Aufgrund der wirtschaftlichen Folgen der Corona-Pandemie könnte es sowohl im privaten als auch im gewerblichen Bereich zu mehr Versicherungsbetrugsversuchen kommen. Davon gehen laut des Gesamtverbands der Deutschen Versicherungswirtschaft die deutschen Versicherer aus.
Den Versicherern entsteht in der Schaden- und Unfallversicherung ein Schaden von rund fünf Milliarden Euro im Jahr durch Versicherungsbetrug, so Brancheneinschätzungen. Die Unternehmen gehen davon aus, dass jede zehnte Schadenmeldung dubios ist. Das bestätigt unter anderem eine infas-quo-Umfrage zum Versicherungsbetrug im Auftrag des GDV. Danach gaben zehn Prozent der Befragten zu, entweder schon einmal einen Versicherungsbetrug begangen zu haben oder konkret von einem Versicherungsbetrug zu wissen.

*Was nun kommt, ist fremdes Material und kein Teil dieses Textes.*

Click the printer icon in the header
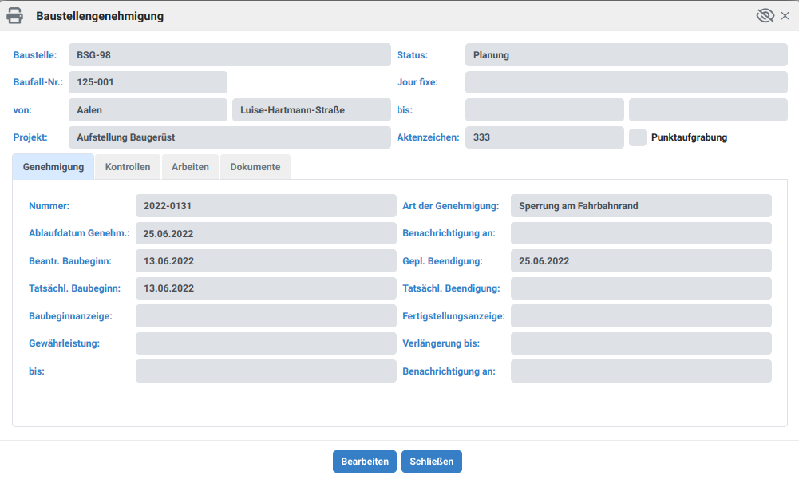Viewport: 799px width, 480px height. 14,14
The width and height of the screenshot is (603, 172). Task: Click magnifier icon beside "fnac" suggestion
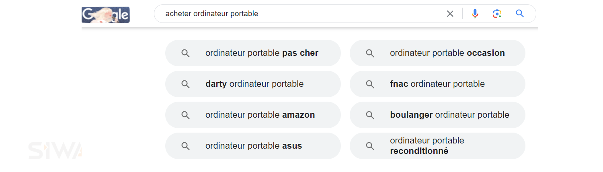tap(370, 84)
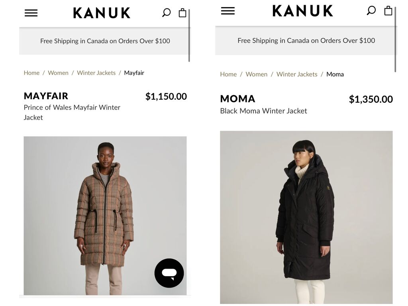Click KANUK logo on Moma page

point(303,11)
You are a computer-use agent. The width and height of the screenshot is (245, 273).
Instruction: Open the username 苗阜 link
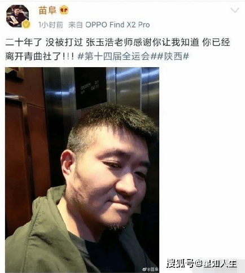click(x=47, y=10)
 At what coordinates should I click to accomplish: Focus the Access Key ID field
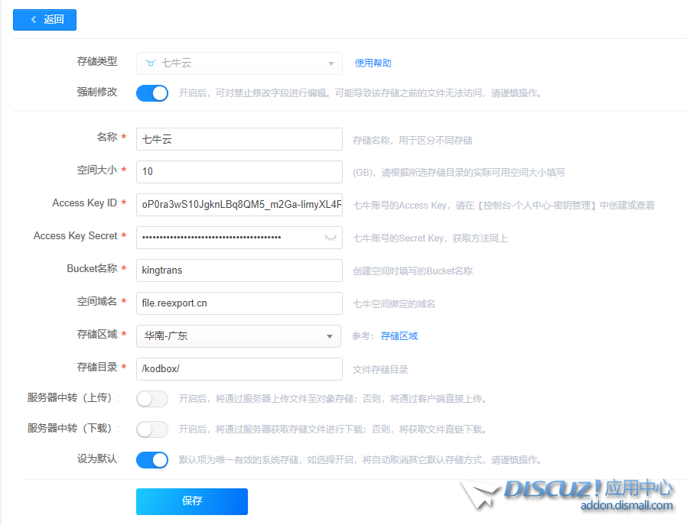coord(239,205)
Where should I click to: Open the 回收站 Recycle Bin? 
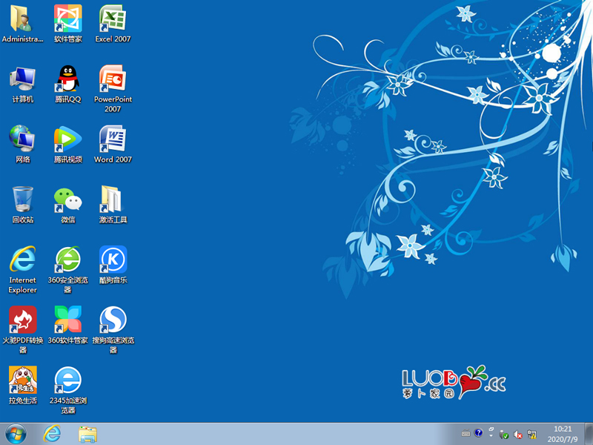click(x=22, y=199)
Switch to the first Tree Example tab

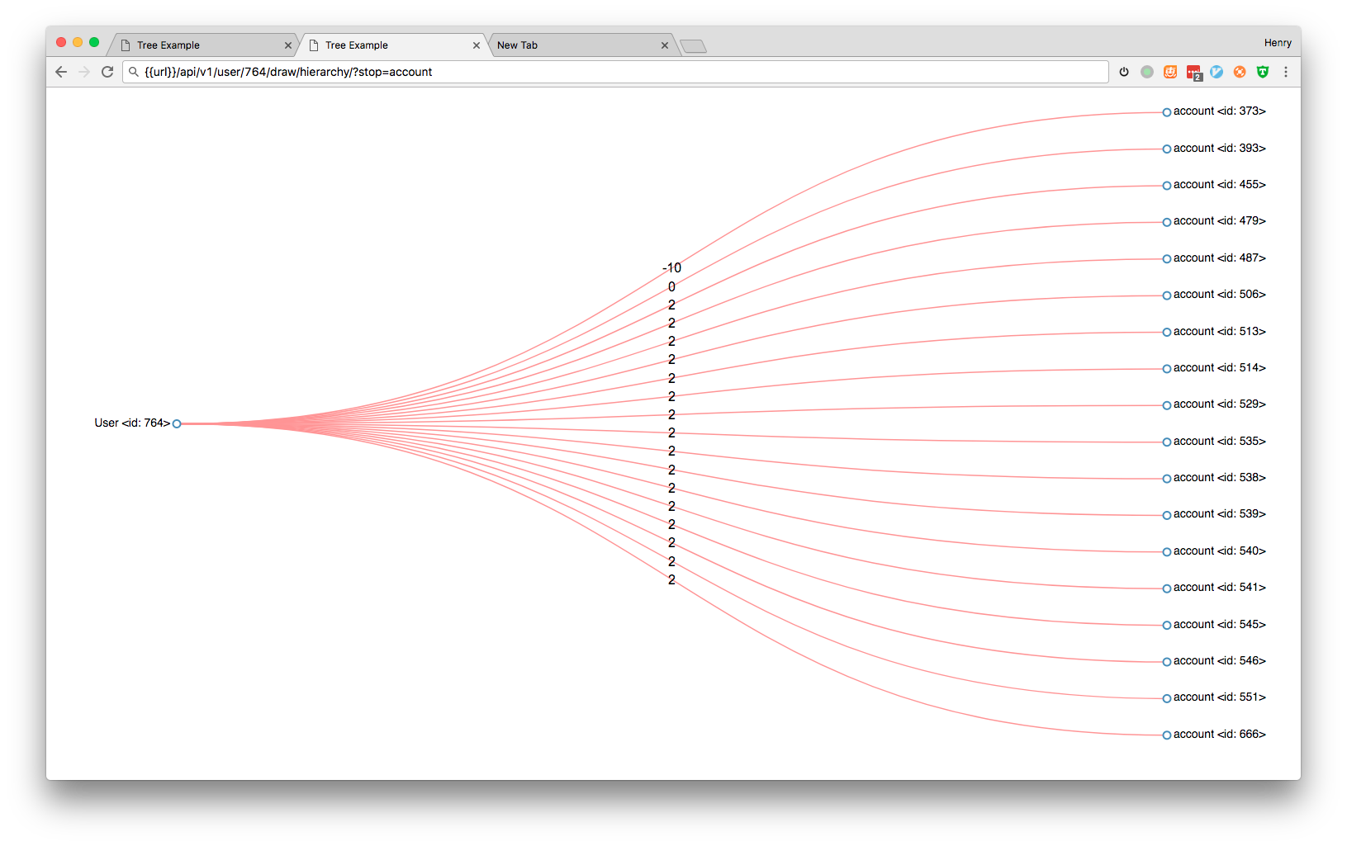tap(198, 45)
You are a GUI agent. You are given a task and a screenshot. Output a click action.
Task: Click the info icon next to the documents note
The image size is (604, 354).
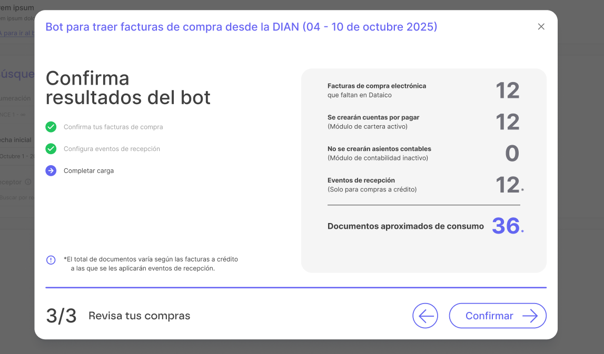pos(51,260)
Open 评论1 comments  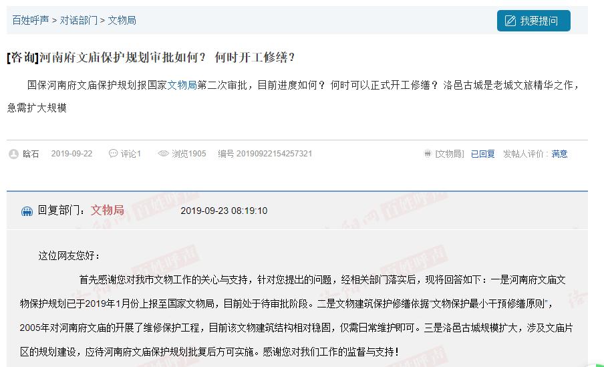pos(130,154)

Rüdiger Hackhausen, Vorsitzende der Kommission Kriminalitätsbekämpfung im Gesamtverband der Deutschen Versicherungswirtschaft, sagt:
„Es gibt Hinweise darauf, dass betrugsverdächtige Schäden im Zusammenhang mit der Corona-Krise stehen. Die Versicherungsbranche ist darauf vorbereitet.“
Als Beispiele für betrugsverdächtige Schäden nannte er angebliche Einbrüche, bei denen Saisonware wie etwa Sommerbekleidung gestohlen worden sein soll, die offenbar nicht habe verkauft werden können.
Auch gemeldete Schäden an neuen elektronischen Geräten wie Fernsehern sind laut dem GDV-Experten betrugsverdächtig, denn diese deute häufig darauf hin, dass das Gerät per Kredit finanziert wurde, der Verbraucher die Raten aber nicht mehr bezahlen konnte.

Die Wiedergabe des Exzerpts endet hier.